In Florida, agriculture has been an overall bright spot in a dismal economic picture in recent years. While tourism and construction ebbed downward, state and local authorities could count on tax revenues from the ag sector. Each segment of agriculture is an important part of this overall picture.
Because of the critical role all of agriculture plays, Florida Grower — in conjunction with the Highlands County Farm Bureau — is launching the All Florida Ag Show. The event will be held April 25-26 at the Highlands County Fair Convention Center in Sebring. The event will include education programs as well as a tradeshow and exhibit area.
“The All Florida Ag Show is an important event to support as it provides a unique opportunity to anyone that has interest in Florida’s agriculture to meet under one roof and learn about new opportunities, as well as common challenges that our industry faces today and in the future,” says Scott Kirouac, president of Highlands County Farm Bureau.
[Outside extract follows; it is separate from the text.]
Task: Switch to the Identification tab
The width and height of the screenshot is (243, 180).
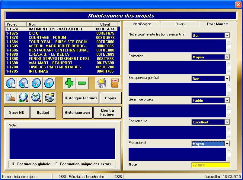Action: [142, 24]
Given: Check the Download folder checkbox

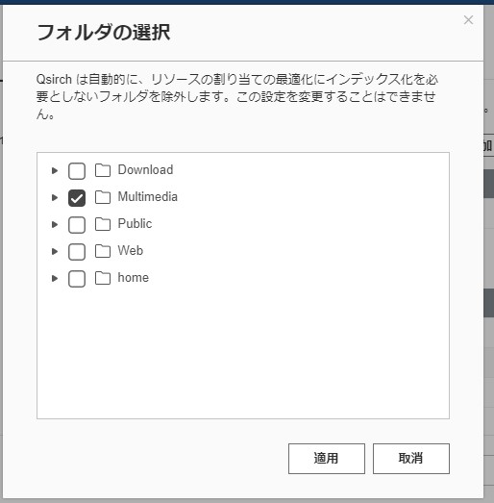Looking at the screenshot, I should point(77,170).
“We are excited about this year’s event and the future growth potential of a show that will cross the spectrum of agricultural pursuits in the state,” says Frank Giles, editor of Florida Grower magazine. “This event will provide growers with a prime opportunity to network and learn what fellow Floridians are doing in agriculture.”
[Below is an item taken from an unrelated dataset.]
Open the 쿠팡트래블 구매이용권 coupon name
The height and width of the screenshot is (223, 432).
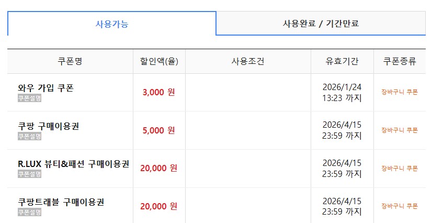[61, 202]
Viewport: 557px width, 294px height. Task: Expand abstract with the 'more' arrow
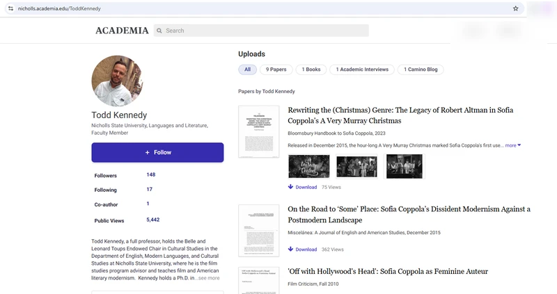513,145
Get On Top Of Emerging Trends
The All Florida Ag Show will keep the pulse of emerging trends in Florida. One area that many people are following closely is the emergence of alternative energy to help reduce dependence on foreign oil. But to feed the ethanol giant, biomass must be grown and collected.
Frankie Hall, Florida Farm Bureau, will moderate a panel of some of the state’s leading authorities on alternative energy. He says anyone interested in the future of renewable energy doesn’t want to miss this discussion.
“The future potential of farm produced renewable energy will be covered by our panel,” he says. “We will focus on cellulosic ethanol production and those crops that have potential for Florida. We also will visit with the attendees on crops that have a potential for drop-in fuels that are being looked at by the Navy and Air Force to be used as jet fuel.”
Growers have always been interested in what the next great crop option will be. With Florida’s climate and proximity to major markets, it is well suited for the production of alternative crops. This is particularly true of producers of more traditional crops like citrus who are seeking to find uses for land idled by disease.
While not quite as alternative anymore, blueberries continue to grow in acres. Bill Braswell is the president of the Florida Blueberry Growers Association and will provide an overview of the state of the industry and what the association has planned to keep consumption growing as more acres come online.
Bill Roe’s family has long been in the citrus growing and packing business, but they also have begun growing and packing blueberries in Winter Haven. Roe will provide his top considerations for planting berries in Florida.